Crowdfunding through a bond is a way for more established businesses to borrow large sums of money from investors to help them grow. In return for their investment, investors receive regular interest payments which are usually paid at annual or quarterly intervals until the end of the bond. That means you’ll receive a fixed income over the life of the bond and receive your initial investment back at the end as well.
For example, if you invest £1,000 in a four-year bond with an interest rate of 8% per annum, you will receive £80 (before tax) of interest each year for the next four years – in total you will receive £320 gross rate of return – and when the bond matures you will receive your original £1,000 investment back too.
How do they differ to equity pitches?
Equity crowdfunding allows investors to purchase shares in a business, whereas bonds are a debt based investment where you lend money to a company in return for fixed interest payments.
When you invest in exchange for equity you become a part owner of the business and will share any dividend payments or profits from the sale of the company. By purchasing debt, in this case, a bond, you become a creditor to the company and are rewarded through regular interest payments.
In short, bonds give you a regular return on your investment. They are less risky than investing in equity, but the return on investment will be fixed. However, with bonds, your capital is still at risk; they are unsecured, non-convertible and whilst they may be transferable, liquidity is not guaranteed.
As with any investment, there are risks associated with crowdfunding investments. For further information regarding the risks associated with investments through Crowdcube please see here.
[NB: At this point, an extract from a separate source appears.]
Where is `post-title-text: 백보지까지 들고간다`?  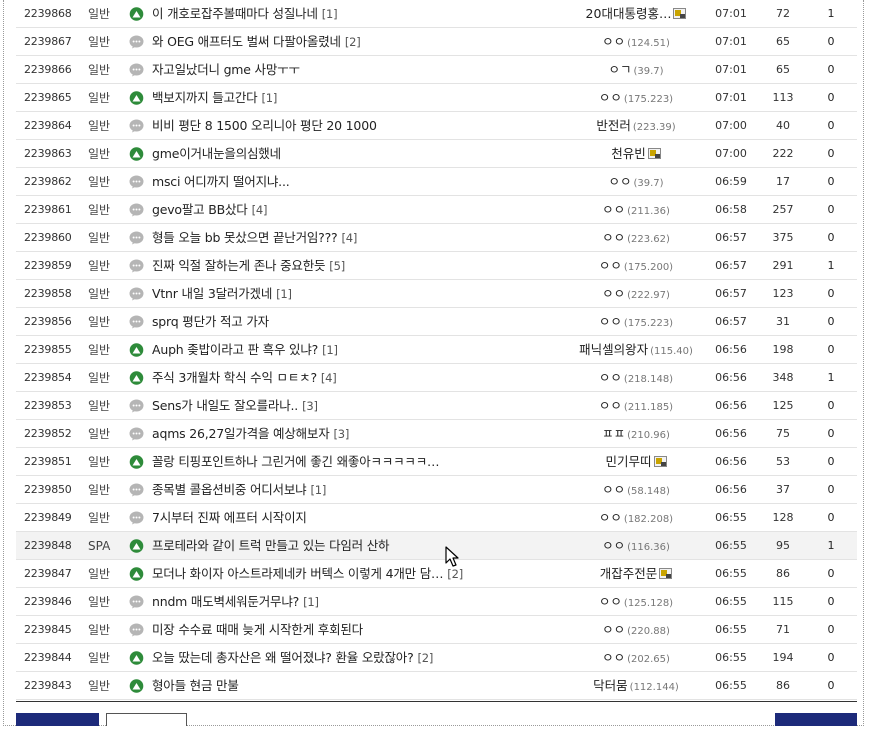
post-title-text: 백보지까지 들고간다 is located at coordinates (205, 98).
In order to mitigate the risks attached to crowdfunding investments, many investors seek to invest in a diverse portfolio of businesses. Many startups do not succeed, hence the importance of having a diversified portfolio, as even if just a few of your investments are successful, they may deliver a large enough return to make up for any potential losses. To date, only 12% of businesses to fund on Crowdcube have failed, demonstrating the sophistication of crowd investors.